Eric Goldman, a professor at Santa Clara University School of Law, calls the prosecution of Megaupload “a depressing display of abuse of government authority” and claims that “the government is simply making up the law to try to hold Megaupload accountable for its users’ uploading/downloading.”
He argues that the government is “acting as a proxy for private commercial interests” because of the “Obama administration’s desire to curry continued favor and campaign contributions from well-heeled sources.”
It’s no secret that Megaupload was a thorn in the entertainment industry’s side. Besides its popular file hosting site that garnered 50 million visitors per day, the Mega brand was, coincidentally, about to launch a new music site before they were busted. Known as Megabox, the site was meant to be far better than the industry’s “outdated” business model by giving users free music while paying the artists with advertising revenue. The artists would also have full control over their content and would directly receive all the profits from the advertising, which would have eliminated the middle man, aka the record label. Megabox would have included exclusive content from many big-name artists like The Black Keys and Will.i.am.
It’s easy to see why the launch of Megabox would have worried record labels. If it was a success, it would be further proof that, in many ways, they have become obsolete. So it’s no wonder why they would have called up their good pals Obama and Biden to do them a solid for a little more campaign cash.

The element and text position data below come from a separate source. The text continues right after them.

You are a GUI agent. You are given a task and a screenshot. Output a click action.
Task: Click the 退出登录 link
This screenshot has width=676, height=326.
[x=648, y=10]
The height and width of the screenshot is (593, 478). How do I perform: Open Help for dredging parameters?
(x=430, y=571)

In the end, this is why Goldman believes the Megaupload case shows that those who want to control the internet under the guise of copyright infringement will eventually win, because of “the administration’s willingness to break the law, if necessary, to keep content owners happy.”

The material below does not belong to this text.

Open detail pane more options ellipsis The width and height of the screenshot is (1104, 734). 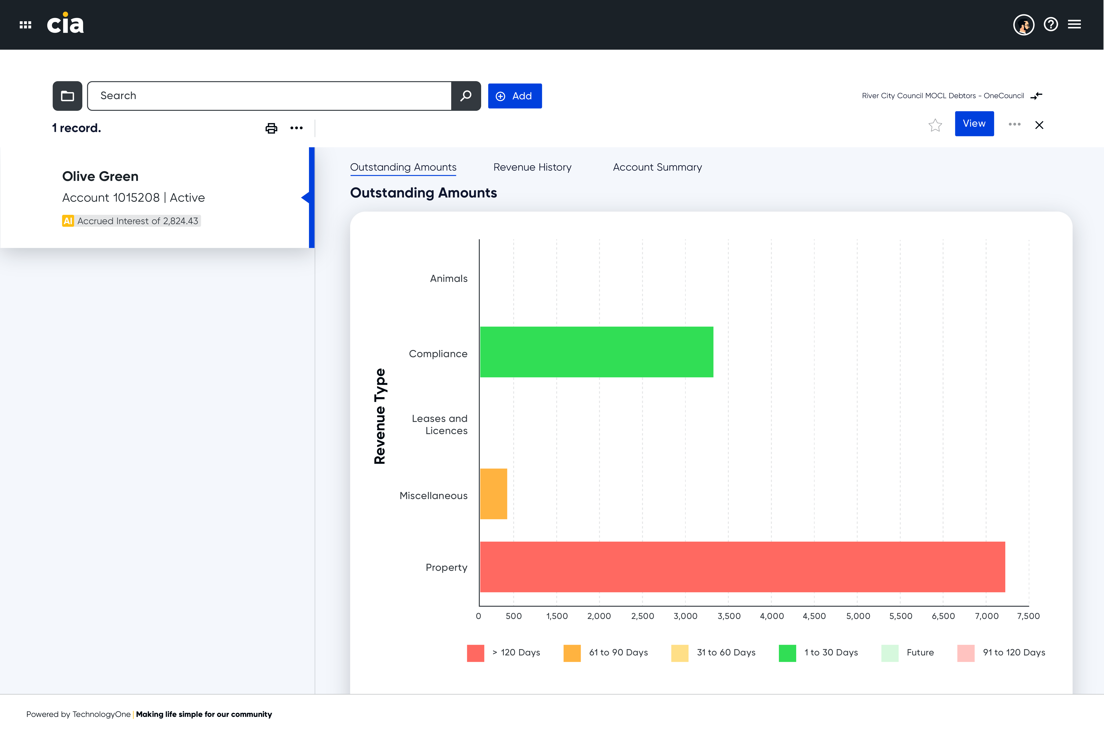(1015, 124)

If Obama wins November 6, the internet could indeed become a very different place, and those who run websites may just find themselves sharing a jail cell with those who enjoy sharing content or those who used Megaupload to back up their own movies or music.
“The war for the internet has begun,” as Dotcom says in his song “Mr. President.” “Hollywood is in control of politics. The government is killing innovation. Don’t let them get away with that.”